§ What is needed:
Please copy out the entries below exactly, beginning with the line that contains "Cable Clamp and Hanger (795, 732)" and ending with the line that contains "Money (175, 14)", and include nothing outside that span.

Stored items:
=-=-=-=-=

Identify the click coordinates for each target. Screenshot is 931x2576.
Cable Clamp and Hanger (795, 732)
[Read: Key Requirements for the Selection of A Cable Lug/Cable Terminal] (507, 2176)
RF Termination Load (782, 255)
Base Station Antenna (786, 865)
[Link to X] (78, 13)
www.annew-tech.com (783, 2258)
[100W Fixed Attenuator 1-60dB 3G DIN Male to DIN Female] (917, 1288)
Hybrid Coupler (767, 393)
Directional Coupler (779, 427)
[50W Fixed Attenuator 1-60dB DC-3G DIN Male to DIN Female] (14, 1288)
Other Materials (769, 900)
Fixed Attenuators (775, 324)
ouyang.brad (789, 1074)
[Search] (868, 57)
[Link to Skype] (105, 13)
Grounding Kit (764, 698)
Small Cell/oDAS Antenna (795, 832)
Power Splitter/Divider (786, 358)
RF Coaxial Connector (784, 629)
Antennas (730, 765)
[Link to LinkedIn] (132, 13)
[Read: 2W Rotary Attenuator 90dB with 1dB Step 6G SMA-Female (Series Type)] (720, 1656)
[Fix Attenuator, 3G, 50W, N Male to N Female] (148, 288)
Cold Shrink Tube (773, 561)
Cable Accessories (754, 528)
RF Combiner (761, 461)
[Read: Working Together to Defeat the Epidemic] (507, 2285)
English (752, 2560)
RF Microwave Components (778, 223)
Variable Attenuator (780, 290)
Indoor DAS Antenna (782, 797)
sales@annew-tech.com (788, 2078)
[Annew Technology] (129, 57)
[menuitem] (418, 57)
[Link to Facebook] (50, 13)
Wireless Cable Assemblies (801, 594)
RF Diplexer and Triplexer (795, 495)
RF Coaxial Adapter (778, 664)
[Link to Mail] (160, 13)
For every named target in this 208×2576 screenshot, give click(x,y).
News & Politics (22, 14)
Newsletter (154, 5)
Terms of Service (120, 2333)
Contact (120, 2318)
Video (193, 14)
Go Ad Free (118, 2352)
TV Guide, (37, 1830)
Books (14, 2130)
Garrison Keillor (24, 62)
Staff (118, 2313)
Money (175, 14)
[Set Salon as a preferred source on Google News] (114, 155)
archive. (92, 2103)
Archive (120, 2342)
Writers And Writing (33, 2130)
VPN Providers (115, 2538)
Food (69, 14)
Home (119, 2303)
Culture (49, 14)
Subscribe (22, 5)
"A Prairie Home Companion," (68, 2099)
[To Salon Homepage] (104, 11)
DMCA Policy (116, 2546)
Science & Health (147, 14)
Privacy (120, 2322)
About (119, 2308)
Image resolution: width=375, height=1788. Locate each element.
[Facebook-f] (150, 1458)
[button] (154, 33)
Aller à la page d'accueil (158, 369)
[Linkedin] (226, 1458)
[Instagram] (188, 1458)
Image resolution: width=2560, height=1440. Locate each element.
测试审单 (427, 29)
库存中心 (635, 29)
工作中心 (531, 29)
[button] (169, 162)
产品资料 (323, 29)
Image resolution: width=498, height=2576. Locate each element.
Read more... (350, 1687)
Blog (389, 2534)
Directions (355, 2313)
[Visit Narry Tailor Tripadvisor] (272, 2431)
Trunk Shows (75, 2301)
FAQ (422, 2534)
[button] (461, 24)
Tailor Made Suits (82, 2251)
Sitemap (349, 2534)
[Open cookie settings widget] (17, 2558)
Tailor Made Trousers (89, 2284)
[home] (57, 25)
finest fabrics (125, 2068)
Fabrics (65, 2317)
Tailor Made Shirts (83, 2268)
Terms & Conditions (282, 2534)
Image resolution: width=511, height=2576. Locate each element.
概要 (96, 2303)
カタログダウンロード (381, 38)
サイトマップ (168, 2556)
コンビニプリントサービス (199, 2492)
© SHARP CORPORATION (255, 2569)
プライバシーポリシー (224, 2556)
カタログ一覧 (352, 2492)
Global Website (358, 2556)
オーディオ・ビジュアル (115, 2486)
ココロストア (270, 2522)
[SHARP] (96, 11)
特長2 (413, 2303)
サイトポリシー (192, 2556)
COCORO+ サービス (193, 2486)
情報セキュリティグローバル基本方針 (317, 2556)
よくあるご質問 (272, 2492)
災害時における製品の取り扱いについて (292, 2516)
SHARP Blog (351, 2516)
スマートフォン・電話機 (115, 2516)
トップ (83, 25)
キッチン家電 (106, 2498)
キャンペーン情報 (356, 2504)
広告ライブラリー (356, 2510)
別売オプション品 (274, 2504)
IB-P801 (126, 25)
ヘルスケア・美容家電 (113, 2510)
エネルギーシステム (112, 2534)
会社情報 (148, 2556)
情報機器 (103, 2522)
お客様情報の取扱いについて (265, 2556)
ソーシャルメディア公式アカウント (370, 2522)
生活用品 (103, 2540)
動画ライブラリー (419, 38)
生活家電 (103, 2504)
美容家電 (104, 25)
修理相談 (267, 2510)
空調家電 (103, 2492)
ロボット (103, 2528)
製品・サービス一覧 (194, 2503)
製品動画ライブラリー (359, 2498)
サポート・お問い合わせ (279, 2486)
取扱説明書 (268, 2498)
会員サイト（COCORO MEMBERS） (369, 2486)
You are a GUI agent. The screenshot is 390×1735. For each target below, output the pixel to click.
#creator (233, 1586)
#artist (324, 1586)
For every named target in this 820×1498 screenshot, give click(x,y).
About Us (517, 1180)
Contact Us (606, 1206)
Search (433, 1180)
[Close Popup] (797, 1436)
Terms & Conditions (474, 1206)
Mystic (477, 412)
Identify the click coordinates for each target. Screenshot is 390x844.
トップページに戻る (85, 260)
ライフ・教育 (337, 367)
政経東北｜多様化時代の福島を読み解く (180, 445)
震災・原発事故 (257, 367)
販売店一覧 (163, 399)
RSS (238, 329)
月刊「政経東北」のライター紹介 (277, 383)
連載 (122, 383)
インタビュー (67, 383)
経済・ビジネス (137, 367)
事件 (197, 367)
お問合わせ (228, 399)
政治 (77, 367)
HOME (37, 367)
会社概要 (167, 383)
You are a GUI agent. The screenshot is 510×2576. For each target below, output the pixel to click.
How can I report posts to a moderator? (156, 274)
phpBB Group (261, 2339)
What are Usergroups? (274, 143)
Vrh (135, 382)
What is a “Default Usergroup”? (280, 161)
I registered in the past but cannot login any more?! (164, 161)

=-=-=-=-=

§ Exercise answer:
Cable Clamp and Hanger (795, 732)
[Read: Key Requirements for the Selection of A Cable Lug/Cable Terminal] (507, 2176)
RF Termination Load (782, 255)
Base Station Antenna (786, 865)
[Link to X] (78, 13)
www.annew-tech.com (783, 2258)
[100W Fixed Attenuator 1-60dB 3G DIN Male to DIN Female] (917, 1288)
Hybrid Coupler (767, 393)
Directional Coupler (779, 427)
[50W Fixed Attenuator 1-60dB DC-3G DIN Male to DIN Female] (14, 1288)
Other Materials (769, 900)
Fixed Attenuators (775, 324)
ouyang.brad (789, 1074)
[Search] (868, 57)
[Link to Skype] (105, 13)
Grounding Kit (764, 698)
Small Cell/oDAS Antenna (795, 832)
Power Splitter/Divider (786, 358)
RF Coaxial Connector (784, 629)
Antennas (730, 765)
[Link to LinkedIn] (132, 13)
[Read: 2W Rotary Attenuator 90dB with 1dB Step 6G SMA-Female (Series Type)] (720, 1656)
[Fix Attenuator, 3G, 50W, N Male to N Female] (148, 288)
Cold Shrink Tube (773, 561)
Cable Accessories (754, 528)
RF Combiner (761, 461)
[Read: Working Together to Defeat the Epidemic] (507, 2285)
English (752, 2560)
RF Microwave Components (778, 223)
Variable Attenuator (780, 290)
Indoor DAS Antenna (782, 797)
sales@annew-tech.com (788, 2078)
[Annew Technology] (129, 57)
[menuitem] (418, 57)
[Link to Facebook] (50, 13)
Wireless Cable Assemblies (801, 594)
RF Diplexer and Triplexer (795, 495)
RF Coaxial Adapter (778, 664)
[Link to Mail] (160, 13)
For every named target in this 208×2576 screenshot, give click(x,y).
News & Politics (22, 14)
Newsletter (154, 5)
Terms of Service (120, 2333)
Contact (120, 2318)
Video (193, 14)
Go Ad Free (118, 2352)
TV Guide, (37, 1830)
Books (14, 2130)
Garrison Keillor (24, 62)
Staff (118, 2313)
Money (175, 14)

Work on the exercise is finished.